Augmented Reality Is Coming for the Real Estate Industry

(Bloomberg) -- For around $7 million, 481 Greenwich Street #5B is about to come on the market. The downtown New York loft has been gut renovated, and its approximately 3,300 square feet are what brokers like to call “turnkey,” meaning that you could buy it and move in without having to do any work.

And since it’s without furniture, the apartment is also the ideal place to try out Sotheby’s new augmented reality app, “Curate by Sotheby’s International Realty.”

The app, built with Google’s new augmented-reality software platform ARCore, allows both buyers and brokers to “virtually stage” an apartment, filling it with a variety of bedrooms sets, couches, dining rooms, home office sets, and so forth. Augmented reality overlays the digital on the physical, as opposed to virtual reality, which creates entirely new worlds (and is getting boosted by video games and Steven Spielberg). It’s like using Pokémon Go to catch a Le Corbusier couch.

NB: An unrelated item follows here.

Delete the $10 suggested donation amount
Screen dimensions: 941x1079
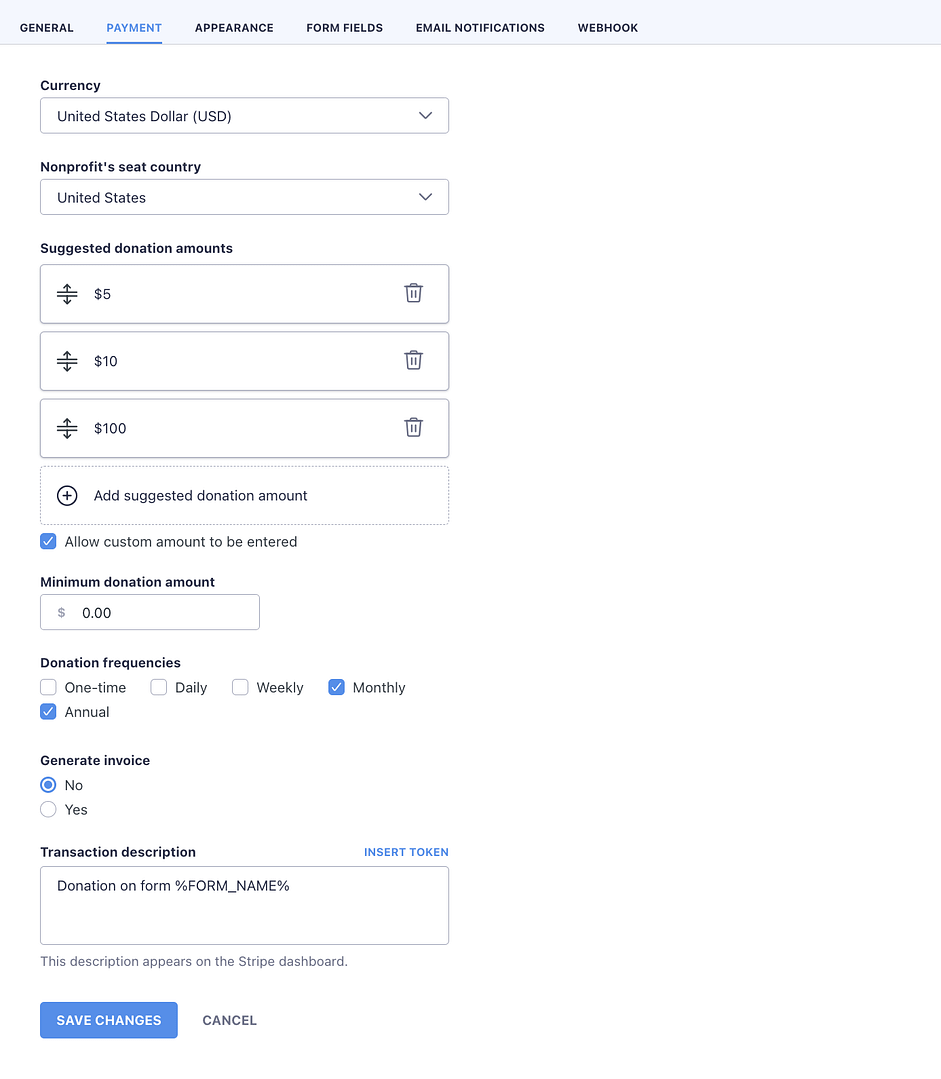[413, 360]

Still, as opposed to other AR features that can feel gimmicky (putting on a Snapchat mask from The Lion King on Broadway is not exactly solving an existing problem in a marketplace), Sotheby’s Curate app addresses a real issue: If brokers aren’t interested in spending thousands of dollars to stage an apartment with furniture, prospective buyers can have a hard time visualizing a room’s actual size—and consequently, visualizing themselves in the home.

“There’s a cost to physical staging,” says John Passerini, the global vice president of interactive marketing at Sotheby’s International Realty Affiliates LLC. “And there’s even an environmental impact to it—carting [the furnishings] from one apartment to another. Plus, you can’t do things on the fly. Once you choose a physical staging set, that’s it, so if a client doesn’t like the modern furniture you’ve chosen, too bad.”

In the case of the Greenwich Street apartment, its broker, the Stein Team at Sotheby’s International Realty, still plans to traditionally stage the unit, but only part of it. This a sufficiently costly apartment, and a large enough space, that it’s worth their while. But before they do so, the Curate app can theoretically offer a viable alternative.

Testing the App

On a recent weekday morning at the Greenwich Street loft, Passerini gives a demo of the app. In the bedroom, he takes out his Android phone (the app will be available for iOS in late May), turns on the app, and points it at a blank, white wall. After very briefly measuring the dimensions of the room, the phone seamlessly drops in a bedroom set, replete with a queen-sized bed, nightstands, and lamps.

Augmented Reality Is Coming for the Real Estate Industry

Users can walk around the bed, holding the phone, and envision how much space they’d have. They can stand by the headboard and size up the distance from the footboard to the door (ample, in this case), and even get a fairly reasonable sense as to how the ceiling height feels, from the vantage point of the pillows.

The app allows users to toggle between “modern” and “traditional” furniture styles. In an attempt to further its utility, Sotheby’s has partnered with various furniture companies; if the app’s users like the objects on their phones, they can click through to the retailers’ websites.

Competitors, Issues

The app is the first of its kind to be released by a real estate company, but it’s not the first of its kind on the market. Ikea has a surprisingly functional AR app that invites you to do the same thing, with the exception being that you’re putting in only Ikea furniture. Houzz Inc., the home decor company, offers something similar, as do Inc., Lowe’s Companies Inc., and Williams-Sonoma, Inc.’s Pottery Barn.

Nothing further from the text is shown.